Even so, it was clear at the conference that though Big Data HADOOP is forecasted to be a multi-billion dollar enterprise market soon, organizations will probably not perform a “rip and replace” of their existing data warehouse applications and infrastructure, the two solutions are likely to co-exist and complement each other for some time. One example case, is HADOOP acting as the filter layer for massive data sets, that can then be used more productively in a traditional data warehouse. Another view (one proposed by Teradata) sees a three component view, with HADOOP, Enterprise Data Warehousing, and Discovery platforms as the three core components of a next generation data architecture. Some do put forward the case that HADOOP is the platform for the future, and that (inevitably) data currently residing in Data Warehouse Systems will be migrated to HADOOP, but from what I saw at the conference, this seems unlikely.

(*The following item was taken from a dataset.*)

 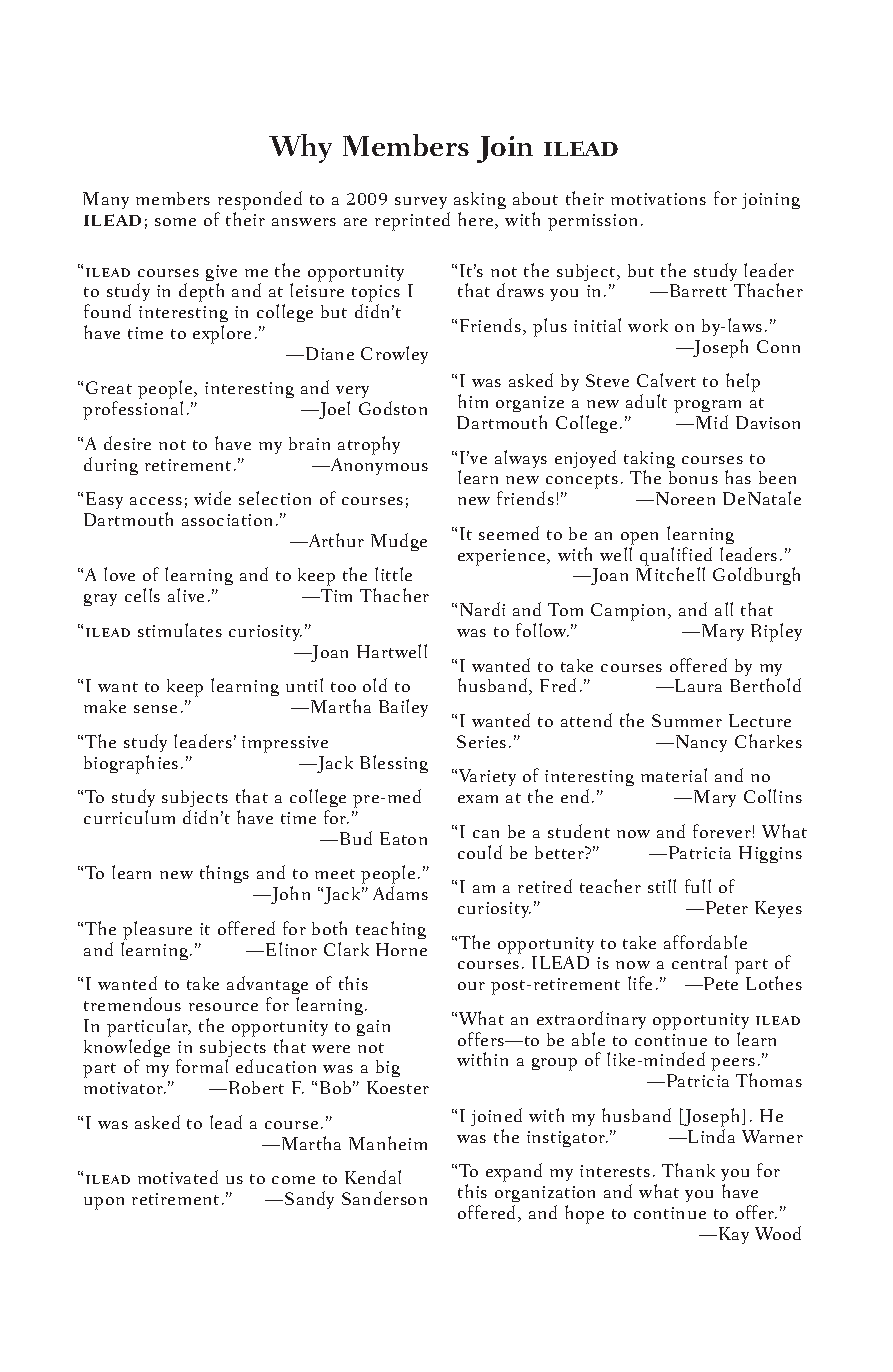 I want to click on some, so click(x=175, y=222).
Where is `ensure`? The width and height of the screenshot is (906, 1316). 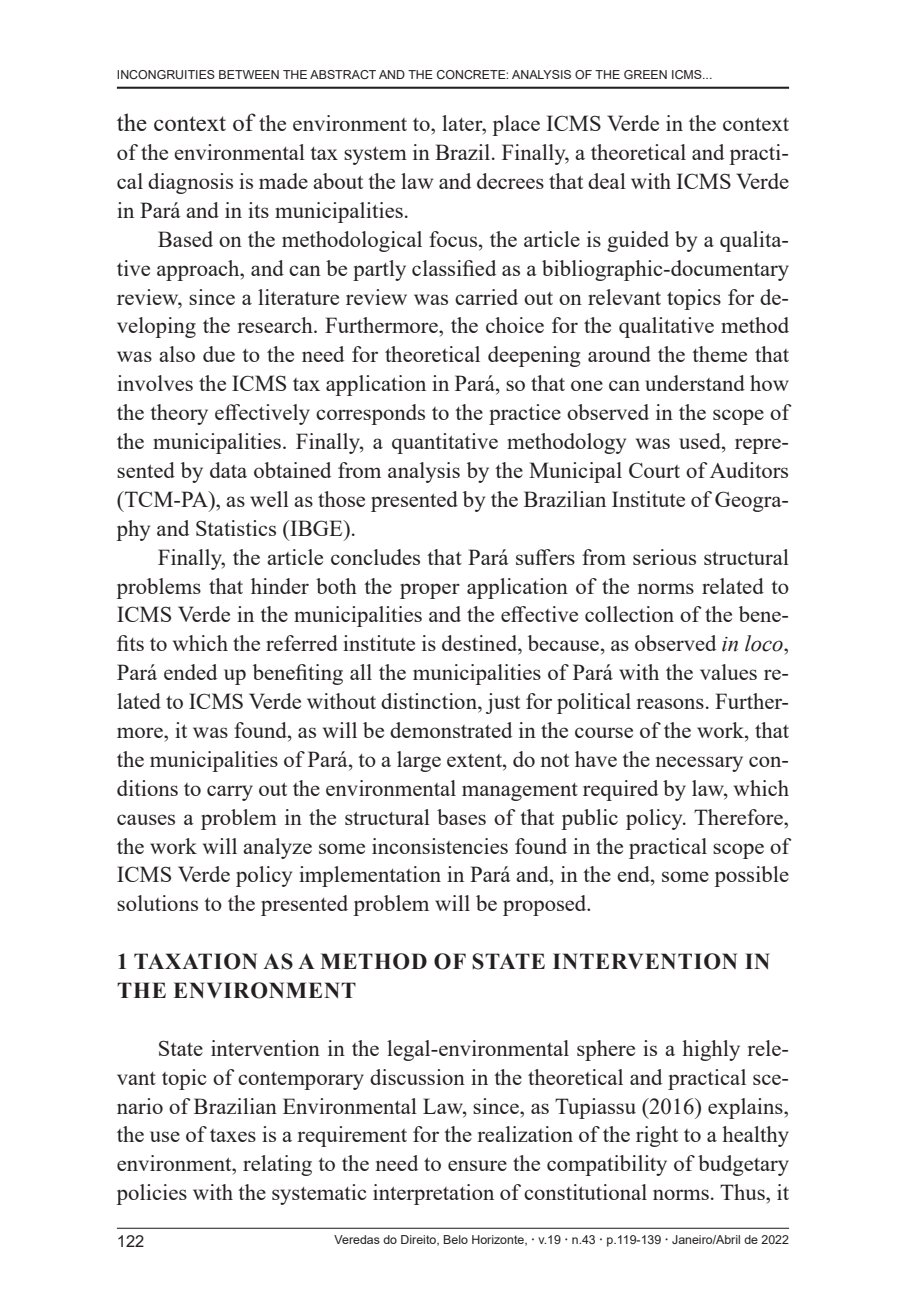 ensure is located at coordinates (477, 1165).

Clearly the headline lines news for the show was Cloudera’s announcement of its fifth generation Platform for Big Data, Cloudera Enterprise (Cloudera HADOOP V5 or CDH 5), and positioning that its distribution (Cloudera HADOOP) is the Enterprise Data Hub. The new features include in-memory operation capabilities, snapshotting, NFS-based access via NFSv3, resource management extensions, discovery and more. At the same time, security features continue to creep into the big Data framework. MapR, for instance, announced at the show a security beta, featuring HTTPS/certificate-based and Kerberos authentication integrated with Active Directory via LDAP.
Data security also came up as a significant issue in a number of my conversations at the conference, especially as enterprises are moving beyond the exploration phase and beginning to seriously deploy HADOOP platforms. There were also several security focused session on multiple tracks for the conference. Vormetric already has a significant offering here – protecting data at the file system level within HADOOP cluster nodes.
My key take-aways from this conference? As successful as HADOOP is today, we could be just at the start of its relevance and success in enterprise markets. In addition, there is clearly customer demand for enhanced security around the HADOOP platform, and this should continue to increase as more organizations move beyond the exploratory stage and into wider adoption.